**PROMPT:**
If the records include pictures, omit them and set down everything else verbatim.

▶

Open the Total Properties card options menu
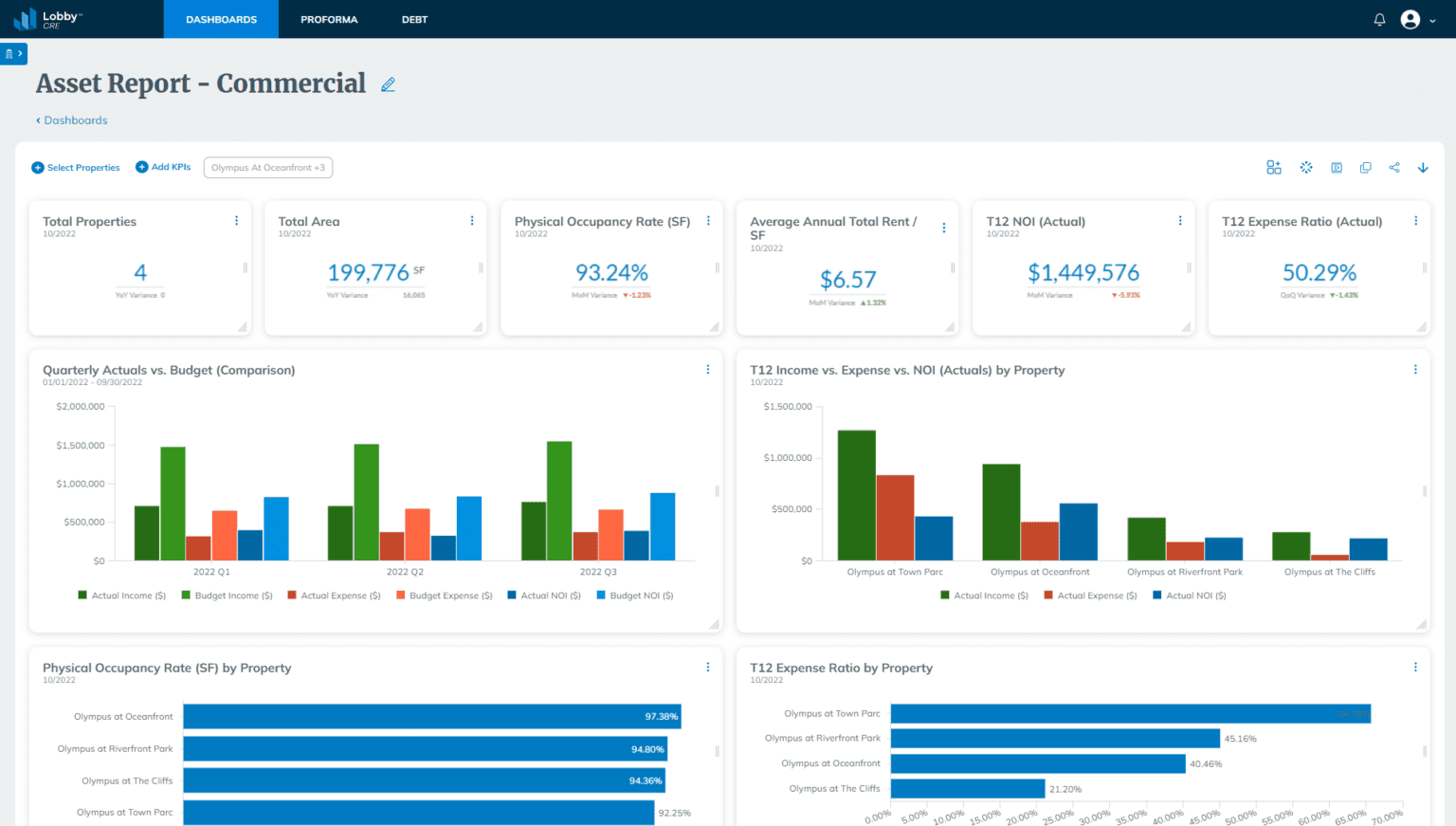Image resolution: width=1456 pixels, height=826 pixels. [x=236, y=221]
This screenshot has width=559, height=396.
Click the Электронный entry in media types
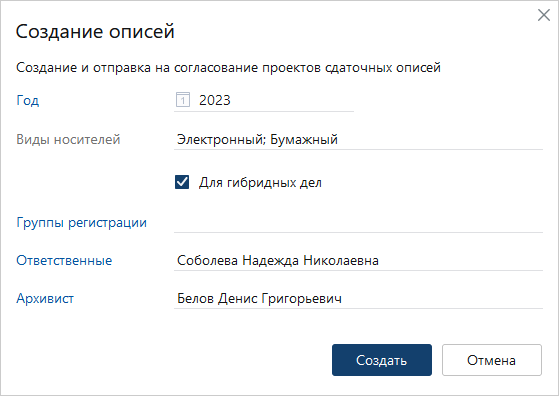click(x=221, y=139)
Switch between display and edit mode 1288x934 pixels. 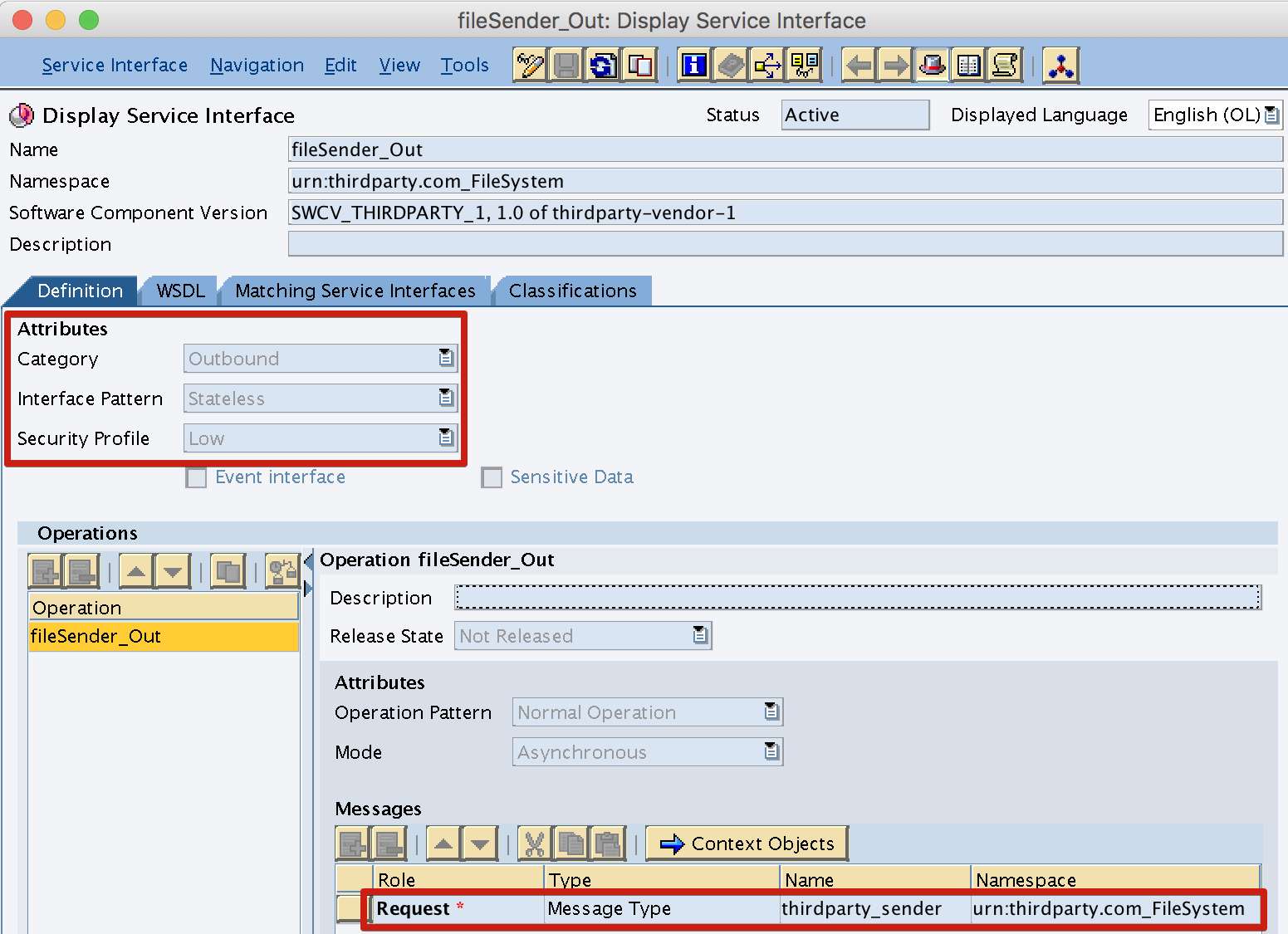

◀

**EXERCISE RESPONSE:**
Open the Total Properties card options menu
Image resolution: width=1456 pixels, height=826 pixels. [x=236, y=221]
This screenshot has width=559, height=396.
Click the Электронный entry in media types
click(x=221, y=139)
Switch between display and edit mode 1288x934 pixels. 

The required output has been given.